# Rotting wood around door



## Tellebot (Jun 11, 2016)

Our storm door blew off in a bad storm and broke the doorframe when it went. We are putting in a new door which needed to be done anyway. 

Our old house doesn't accommodate modern door sizes so previous owners put up boards to shrink the doorway. The boards had rotted right at the floor and up about 7 inches. 

When we pulled them off we found the floorboards right underneath are also showing signs of rot. They are...squishy and springy. They run under the sill for the front door because they are the floorboards in our enclosed porch. 

So my question is what do we do about this small section? My other question is what do we need to do to prevent the new boards from rotting themselves?

I took a couple photos because I don't know if I'm explaining it very clearly. The area in question is on the left side of the doorway. View attachment ImageUploadedByHome Repair1465693096.080664.jpg
View attachment ImageUploadedByHome Repair1465693126.275025.jpg


----------



## oldognewtrick (Jun 11, 2016)

Hate to be the bearer of bad news, but it's the Christmas lights that are causing the problem.....sorry, couldn't resist.

Flashing, there is none. Think of it this way, tuck your rain coat in your pants and wonder why you butt is wet. Water needs to shed off. Those boards have no way to send water away from the house.


----------



## Tellebot (Jun 11, 2016)

I've thought about taking the lights down, but it's already closer to the upcoming holiday season than the last, so...at least I took down the inflatable Santa, right?

I don't really know much about flashing. Which would explain why I've lived here 3 years and never noticed there wasn't any. Can you tell me more? Is it readily available and easy enough I can install myself?


----------



## oldognewtrick (Jun 12, 2016)

This explains it better than I can.

[ame]https://www.youtube.com/watch?v=eCGOFF8Plys[/ame]


----------



## joecaption (Jun 12, 2016)

Why not reframe that opening so a new 36" door will fit?
Someone messed up big time when building that wall.
That door frame should have came out even with the subflooring on the outside, that way a real threshold would over hang it and keep the water out.
Then you would just add jamb extensions on the inside so the jambs are flush with the inside wall.


----------



## Tellebot (Jun 12, 2016)

You're probably right that more needs to be done than just putting a new door in place of the old one. A lot of things are a little wacky in our 125 year old home. I know this porch was enclosed by at least 1928 because we have a photo then. So it'll be a little hard to ask whoever built the wall to come back and do it right, and we don't have the time or money to do it ourselves right now. Just buying the storm door is a little more than we have money for but it must be done. 

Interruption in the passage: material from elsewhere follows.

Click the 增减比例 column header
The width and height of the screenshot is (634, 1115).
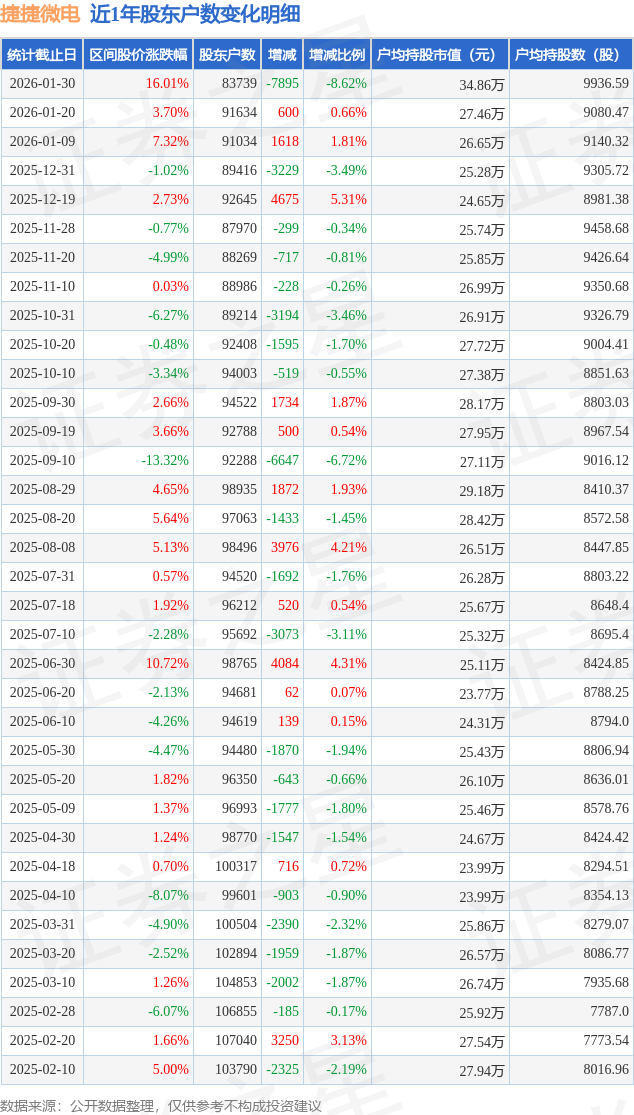point(337,55)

I will now look into installing flashing. What about doing anything with those two floorboards that are showing signs of rot? Do nothing and cover them back up? Cut those sections out and replace with new wood? Something else I haven't considered?


----------



## Tellebot (Jun 12, 2016)

I liked the video you linked. It was very thorough and taught me something new about dissimilar metals. 

Is this the type of flashing I need? It seems pretty straightforward, I'm just not sure the best way to install it here. 

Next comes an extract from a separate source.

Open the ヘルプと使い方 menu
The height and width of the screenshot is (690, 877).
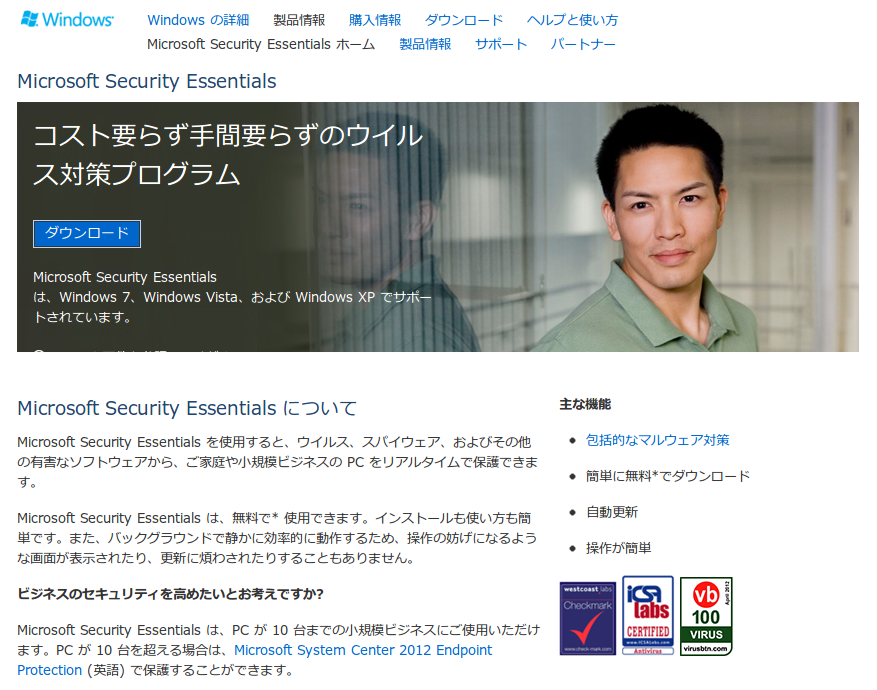(572, 20)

View attachment ImageUploadedByHome Repair1465756523.765372.jpg


----------



## Tellebot (Jun 12, 2016)

I also saw this. Not sure if this would be useful?View attachment ImageUploadedByHome Repair1465756667.754122.jpg


----------



## Tellebot (Jun 12, 2016)

Crap. Decided to remove the rotted floorboards to replace with new wood. 

Good news-the rot in the floorboards appears to stop at the threshold and doesn't continue into the porch. And the boards on both sides of that section are also in good shape. 

Bad news-the rot under the floorboards is pretty extensive. Pulled out wet black "dirt" by the handful that I think used to be wood. We dug down maybe 4-5 inches to what appears to be a 4x4 running parallel to the outside wall that is also in really bad shape. 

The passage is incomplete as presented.